Märchenhaft
Es ist ja immer etwas riskant, einen Film, den alle schon in den Himmel und zurück gelobt haben, endlich anschauen zu gehen. Aber die Neugierde siegt.
Zum Glück.
Poor Things von Yorgos Lanthimos nicht gesehen zu haben, wäre ein echter Verlust.
Mehr als zwei Stunden taucht man in eine märchenhafte Welt voller seltsamer Mischwesen ein. Aber vor allem folgt man der anfangs kindlich trotzigen Bella in ihrer Entwicklung zur selbstbewussten, selbstbestimmten Frau. Natürlich drängen sich Anlehnungen an Dr. Frankenstein auf, aber dann auch wieder nicht. Denn nicht die eigene Hybris treibt Dr. Godwin, genannt God, Baxter an, sondern der naive, fast kindliche Glaube, etwas zu verbessern. Er, der selbst ein Opfer ist, bleibt gefangen in der Idee, dass, was man ihm angetan hat, aus Liebe geschah. Und so experimentiert er, aber er gibt eben auch bedingungslose Liebe weiter.
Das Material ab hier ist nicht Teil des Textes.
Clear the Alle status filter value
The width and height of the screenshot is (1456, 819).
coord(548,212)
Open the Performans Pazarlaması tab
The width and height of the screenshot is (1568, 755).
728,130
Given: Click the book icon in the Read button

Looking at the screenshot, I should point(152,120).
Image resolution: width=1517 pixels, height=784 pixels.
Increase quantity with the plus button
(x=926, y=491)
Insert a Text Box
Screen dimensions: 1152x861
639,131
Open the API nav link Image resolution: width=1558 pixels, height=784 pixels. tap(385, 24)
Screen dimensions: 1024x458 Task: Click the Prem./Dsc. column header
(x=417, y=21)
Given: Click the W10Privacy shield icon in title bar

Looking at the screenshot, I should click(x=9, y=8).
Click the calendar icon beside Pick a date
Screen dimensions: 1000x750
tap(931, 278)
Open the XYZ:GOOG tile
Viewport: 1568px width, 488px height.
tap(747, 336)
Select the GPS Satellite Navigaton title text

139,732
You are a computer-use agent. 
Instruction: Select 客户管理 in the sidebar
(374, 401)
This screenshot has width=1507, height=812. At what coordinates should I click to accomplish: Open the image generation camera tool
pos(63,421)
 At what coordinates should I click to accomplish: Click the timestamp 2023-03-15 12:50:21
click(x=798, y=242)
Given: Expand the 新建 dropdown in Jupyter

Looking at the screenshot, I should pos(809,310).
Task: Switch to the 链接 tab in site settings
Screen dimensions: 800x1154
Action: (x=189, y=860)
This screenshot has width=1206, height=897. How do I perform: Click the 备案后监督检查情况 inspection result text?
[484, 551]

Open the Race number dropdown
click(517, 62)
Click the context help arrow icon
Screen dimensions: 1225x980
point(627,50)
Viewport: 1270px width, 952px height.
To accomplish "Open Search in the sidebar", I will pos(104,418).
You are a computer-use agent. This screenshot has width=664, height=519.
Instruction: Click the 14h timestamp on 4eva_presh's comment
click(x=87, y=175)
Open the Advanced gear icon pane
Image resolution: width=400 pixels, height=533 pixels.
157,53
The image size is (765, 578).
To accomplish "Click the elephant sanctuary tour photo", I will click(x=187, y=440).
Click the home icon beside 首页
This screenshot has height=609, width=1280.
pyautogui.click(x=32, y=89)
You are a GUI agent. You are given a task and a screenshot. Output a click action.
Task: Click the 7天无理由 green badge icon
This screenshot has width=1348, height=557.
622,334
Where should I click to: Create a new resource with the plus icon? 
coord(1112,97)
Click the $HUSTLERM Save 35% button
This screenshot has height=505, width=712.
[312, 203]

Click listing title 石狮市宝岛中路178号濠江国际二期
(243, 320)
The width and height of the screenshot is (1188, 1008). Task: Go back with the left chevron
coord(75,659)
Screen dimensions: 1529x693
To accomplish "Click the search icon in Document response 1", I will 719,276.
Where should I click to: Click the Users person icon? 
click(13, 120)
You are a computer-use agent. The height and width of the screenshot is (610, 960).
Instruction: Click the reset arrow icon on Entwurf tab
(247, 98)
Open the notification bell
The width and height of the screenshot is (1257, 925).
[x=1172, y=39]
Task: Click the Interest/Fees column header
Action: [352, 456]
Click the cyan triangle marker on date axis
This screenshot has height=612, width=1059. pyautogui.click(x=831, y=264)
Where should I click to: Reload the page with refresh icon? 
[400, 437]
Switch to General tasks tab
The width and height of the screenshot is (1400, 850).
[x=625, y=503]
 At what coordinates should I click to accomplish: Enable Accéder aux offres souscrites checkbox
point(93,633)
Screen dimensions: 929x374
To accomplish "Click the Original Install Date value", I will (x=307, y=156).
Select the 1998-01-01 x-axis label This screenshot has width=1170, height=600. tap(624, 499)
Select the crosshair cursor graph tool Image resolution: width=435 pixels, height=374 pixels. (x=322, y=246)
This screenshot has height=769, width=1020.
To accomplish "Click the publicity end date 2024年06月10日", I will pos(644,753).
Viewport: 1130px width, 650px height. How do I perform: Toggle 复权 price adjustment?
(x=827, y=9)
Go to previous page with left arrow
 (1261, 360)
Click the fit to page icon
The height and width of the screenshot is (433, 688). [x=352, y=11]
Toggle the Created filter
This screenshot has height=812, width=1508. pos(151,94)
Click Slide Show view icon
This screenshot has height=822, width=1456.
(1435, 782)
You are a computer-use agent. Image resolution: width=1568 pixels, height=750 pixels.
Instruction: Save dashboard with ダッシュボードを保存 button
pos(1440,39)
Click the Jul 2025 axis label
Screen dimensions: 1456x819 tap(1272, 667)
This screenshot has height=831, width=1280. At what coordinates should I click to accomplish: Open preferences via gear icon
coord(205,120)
Und Bella, sein Geschöpf, darf ihre Neugierde ausleben, wissenschaftlich, klinisch exakt und, am wichtigsten, frei von einengenden Konventionen.
Perspektiven
Anfangs schwelgt die Geschichte in Schwarzweissbildern, mit einer Art Fischaugenoptik, bei der man den Eindruck hat, unter einem altmodischen Vergrösserungsglas zu stecken und beobachtet zu werden. Bellas Schritte in eine Emanzipation sieht man in extrem bunten Farben, eine phantastische Welt, in der je nach Grad ihrer Freiheit auch das Beobachtunsglas immer mehr wegfällt.
Sie gewinnt an Erfahrung, an Wissen, an Ausdrucksmöglichkeit.
Erfahrungen
Dass ihre direkte Art in einer viktorianischen Welt schwer missverstanden wird, ist klar. Dass sie das überhaupt nicht in ihrer Suche behindert, ist eine grosse Freude. Und das Ergebnis ist, anders als in vielen Genre-Filmen, nicht ein Wesen, das von Machtgier und Bosheit getrieben wird, sondern das ganz selbstverständlich Empathie entdeckt und diese lebt.
Im Kinosaal kam es immer wieder zu spontanem lauten Gelächter, weil auch der Humor definitiv nicht zu kurz kommt, aber auch kurze Momente des Schreckens waren deutlich an der Reaktion im Saal hörbar.
Ein sehr gelungener, lustiger, spannender, intelligenter Film, mit tollen Darstellern.